Supplier management is a complex, multi-step process that’s a fundamental aspect of an organisation’s success. However, despite its importance, it remains a highly manual process for so many businesses — which can lead to a slew of inefficiencies that affect every stage of the procure-to-pay (P2P) lifecycle. Luckily, there is an easier way to do things.
Supplier Management Impacts Your Business
Never before has business resilience and continuity been so vital for organisations to incorporate into every single process, and supplier management is no exception.
There is an inherent value to supplier relationships. The relationships built with your suppliers can benefit your organisation in many ways. Collaborating with suppliers and involving them in the supplier management process helps build longer-lasting, trust-based relationships that can be leveraged in the future. Not surprisingly, a recent survey found that 58% of finance professionals interviewed said their supplier relationships were more strategically important than a year ago, with 74% reporting that suppliers are essential to their continued growth. The importance of supplier relationships is likely to keep growing; as organisations focus on moving their businesses forward and preventing future supply chain vulnerability.
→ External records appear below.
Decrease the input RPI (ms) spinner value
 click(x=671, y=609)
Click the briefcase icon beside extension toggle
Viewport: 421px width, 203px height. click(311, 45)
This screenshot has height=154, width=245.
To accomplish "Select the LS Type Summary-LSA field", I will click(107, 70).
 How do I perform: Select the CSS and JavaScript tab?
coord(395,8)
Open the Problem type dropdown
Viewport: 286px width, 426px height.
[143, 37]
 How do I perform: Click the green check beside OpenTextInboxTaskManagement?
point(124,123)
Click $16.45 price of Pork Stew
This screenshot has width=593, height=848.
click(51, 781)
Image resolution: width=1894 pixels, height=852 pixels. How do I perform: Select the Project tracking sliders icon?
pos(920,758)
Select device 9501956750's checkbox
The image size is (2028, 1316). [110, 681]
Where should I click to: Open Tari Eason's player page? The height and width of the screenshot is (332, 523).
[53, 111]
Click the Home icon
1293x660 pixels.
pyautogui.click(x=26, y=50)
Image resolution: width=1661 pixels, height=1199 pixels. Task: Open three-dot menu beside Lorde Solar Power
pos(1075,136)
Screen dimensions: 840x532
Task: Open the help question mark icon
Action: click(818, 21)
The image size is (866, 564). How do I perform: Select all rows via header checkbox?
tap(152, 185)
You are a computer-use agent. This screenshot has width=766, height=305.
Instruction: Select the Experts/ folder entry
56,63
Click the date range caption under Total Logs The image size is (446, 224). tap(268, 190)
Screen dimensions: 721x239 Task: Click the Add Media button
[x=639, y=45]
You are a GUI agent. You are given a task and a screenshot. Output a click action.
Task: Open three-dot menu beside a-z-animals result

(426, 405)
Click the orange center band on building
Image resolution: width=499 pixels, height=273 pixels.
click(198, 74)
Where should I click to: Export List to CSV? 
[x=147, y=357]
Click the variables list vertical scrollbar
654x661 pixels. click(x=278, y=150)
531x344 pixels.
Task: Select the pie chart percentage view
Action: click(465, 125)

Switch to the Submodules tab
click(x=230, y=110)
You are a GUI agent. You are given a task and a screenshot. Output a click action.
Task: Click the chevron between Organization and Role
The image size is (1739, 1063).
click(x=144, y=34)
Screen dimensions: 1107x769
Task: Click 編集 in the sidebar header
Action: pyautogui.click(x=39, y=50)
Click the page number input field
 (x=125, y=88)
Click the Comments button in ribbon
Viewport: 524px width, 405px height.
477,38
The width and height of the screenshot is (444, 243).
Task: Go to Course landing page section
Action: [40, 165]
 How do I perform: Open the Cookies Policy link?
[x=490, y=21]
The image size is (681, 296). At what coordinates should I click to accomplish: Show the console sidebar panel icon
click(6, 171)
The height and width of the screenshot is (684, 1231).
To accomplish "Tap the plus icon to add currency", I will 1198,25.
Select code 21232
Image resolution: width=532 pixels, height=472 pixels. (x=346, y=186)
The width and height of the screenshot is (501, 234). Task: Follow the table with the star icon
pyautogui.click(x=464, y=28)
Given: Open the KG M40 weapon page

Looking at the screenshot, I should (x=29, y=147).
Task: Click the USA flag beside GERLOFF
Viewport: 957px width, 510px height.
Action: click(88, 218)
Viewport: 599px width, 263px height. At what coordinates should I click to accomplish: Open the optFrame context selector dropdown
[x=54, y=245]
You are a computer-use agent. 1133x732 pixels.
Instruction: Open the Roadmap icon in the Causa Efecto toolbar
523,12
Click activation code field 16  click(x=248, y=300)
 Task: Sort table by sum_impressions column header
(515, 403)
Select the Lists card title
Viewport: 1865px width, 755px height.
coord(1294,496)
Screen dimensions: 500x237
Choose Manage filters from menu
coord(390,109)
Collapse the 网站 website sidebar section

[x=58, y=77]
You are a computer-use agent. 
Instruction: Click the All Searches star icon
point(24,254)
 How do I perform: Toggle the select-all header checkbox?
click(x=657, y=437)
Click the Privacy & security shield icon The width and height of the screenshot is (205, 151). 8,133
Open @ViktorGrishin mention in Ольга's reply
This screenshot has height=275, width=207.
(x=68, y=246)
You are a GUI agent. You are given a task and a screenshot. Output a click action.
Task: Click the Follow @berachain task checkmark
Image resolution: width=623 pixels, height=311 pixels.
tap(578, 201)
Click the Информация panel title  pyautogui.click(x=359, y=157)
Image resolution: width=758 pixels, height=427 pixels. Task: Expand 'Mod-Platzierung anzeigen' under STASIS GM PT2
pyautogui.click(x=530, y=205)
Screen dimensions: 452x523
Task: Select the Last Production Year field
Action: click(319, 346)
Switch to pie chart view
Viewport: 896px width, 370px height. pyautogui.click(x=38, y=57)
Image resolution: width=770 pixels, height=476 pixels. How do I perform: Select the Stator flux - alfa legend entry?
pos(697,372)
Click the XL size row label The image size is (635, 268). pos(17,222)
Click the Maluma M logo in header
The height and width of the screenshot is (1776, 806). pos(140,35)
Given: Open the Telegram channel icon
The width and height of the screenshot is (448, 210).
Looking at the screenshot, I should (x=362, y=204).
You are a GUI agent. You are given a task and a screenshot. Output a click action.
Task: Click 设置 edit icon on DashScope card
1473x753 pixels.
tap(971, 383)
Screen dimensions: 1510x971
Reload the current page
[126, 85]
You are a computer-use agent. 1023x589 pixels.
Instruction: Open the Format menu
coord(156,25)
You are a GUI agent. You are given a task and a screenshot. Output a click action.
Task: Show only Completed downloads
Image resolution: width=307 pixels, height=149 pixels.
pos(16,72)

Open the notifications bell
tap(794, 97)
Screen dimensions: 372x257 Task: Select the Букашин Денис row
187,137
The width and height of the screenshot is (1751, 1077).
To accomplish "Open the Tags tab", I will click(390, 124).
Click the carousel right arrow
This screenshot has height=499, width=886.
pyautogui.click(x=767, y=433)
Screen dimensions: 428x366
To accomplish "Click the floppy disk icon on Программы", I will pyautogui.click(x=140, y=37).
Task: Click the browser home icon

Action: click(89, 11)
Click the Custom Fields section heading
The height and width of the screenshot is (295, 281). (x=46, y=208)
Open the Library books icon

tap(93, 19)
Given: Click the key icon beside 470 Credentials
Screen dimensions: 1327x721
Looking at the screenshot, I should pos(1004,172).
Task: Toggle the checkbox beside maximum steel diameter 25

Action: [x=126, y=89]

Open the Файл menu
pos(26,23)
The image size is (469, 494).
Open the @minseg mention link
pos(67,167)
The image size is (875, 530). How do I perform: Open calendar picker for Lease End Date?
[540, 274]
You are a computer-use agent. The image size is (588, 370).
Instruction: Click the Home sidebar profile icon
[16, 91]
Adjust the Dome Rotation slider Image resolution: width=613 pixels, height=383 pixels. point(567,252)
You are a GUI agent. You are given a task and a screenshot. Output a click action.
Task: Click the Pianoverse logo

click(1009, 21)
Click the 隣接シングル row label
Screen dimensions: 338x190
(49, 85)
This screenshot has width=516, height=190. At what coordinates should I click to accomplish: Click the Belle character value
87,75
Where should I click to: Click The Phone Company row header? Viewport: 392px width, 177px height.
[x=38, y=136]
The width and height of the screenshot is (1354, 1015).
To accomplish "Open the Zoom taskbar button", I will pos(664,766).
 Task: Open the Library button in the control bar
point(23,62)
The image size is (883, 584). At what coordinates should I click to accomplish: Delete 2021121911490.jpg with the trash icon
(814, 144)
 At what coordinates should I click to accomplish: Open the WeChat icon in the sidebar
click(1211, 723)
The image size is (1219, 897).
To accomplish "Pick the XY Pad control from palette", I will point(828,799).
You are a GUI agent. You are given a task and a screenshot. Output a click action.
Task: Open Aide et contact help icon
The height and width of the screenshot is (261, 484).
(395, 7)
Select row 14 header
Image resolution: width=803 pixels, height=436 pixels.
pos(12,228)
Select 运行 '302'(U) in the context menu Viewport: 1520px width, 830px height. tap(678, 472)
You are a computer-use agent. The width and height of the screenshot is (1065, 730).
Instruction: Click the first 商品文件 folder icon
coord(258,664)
How it Affects Supply Chains
Risk: When you’re entrusted with financial and business data as AP teams are, manually managing sensitive information via paper, emails and phone calls drastically increases risk, as no chain of custody or audit trails can be tracked.
Compliance: Manual supplier management makes it difficult to monitor and regulate purchasing channels and ensure compliance with e-invoicing policies.
Visibility: Without full transparency into supplier invoices and payments, tracking down who did what on each supplier account is a cumbersome task that can easily lead to slow processing times and other delays that can negatively impact supply chains.
How it Affects Cashflow
Cashflow visibility: Manual supplier management doesn’t lend itself well to tracking cash activities, making it much harder to get an accurate read on your cash position. Poor cashflow visibility can ultimately lead to less optimal payment terms and cash on hand.
Supplier communication: Strengthening supplier relationships is virtually impossible without having open, ongoing communication. Without automation, communication with suppliers must be done via email and phone calls, which only creates more inefficiencies. A lack of collaboration with suppliers will only weaken your negotiating position come contract renewal time.
Automation: The Key to Business Continuity and Resistance
Automation delivers efficiencies that bolster bottom lines and helps prevent doing business with the wrong partner. Supplier management solutions help businesses evaluate and monitor suppliers and their associated risks before even engaging with them.
Accounts payable plays a critical role in supplier relationships. Closely managing supplier relationships and ensuring suppliers are getting paid have always been crucial to preserving the integrity of supply chains and limiting disruption. And now, bolstering supply chains and supplier relationships have moved straight to the forefront of AP priorities. It can be unnerving when supply chains are disrupted by forces outside of a business’s control, and the ability to keep supply chains open is vital for business continuity. Being able to fall back on quality, long-lasting vendor relationships is a sound way to contain the ramifications of those disruptions.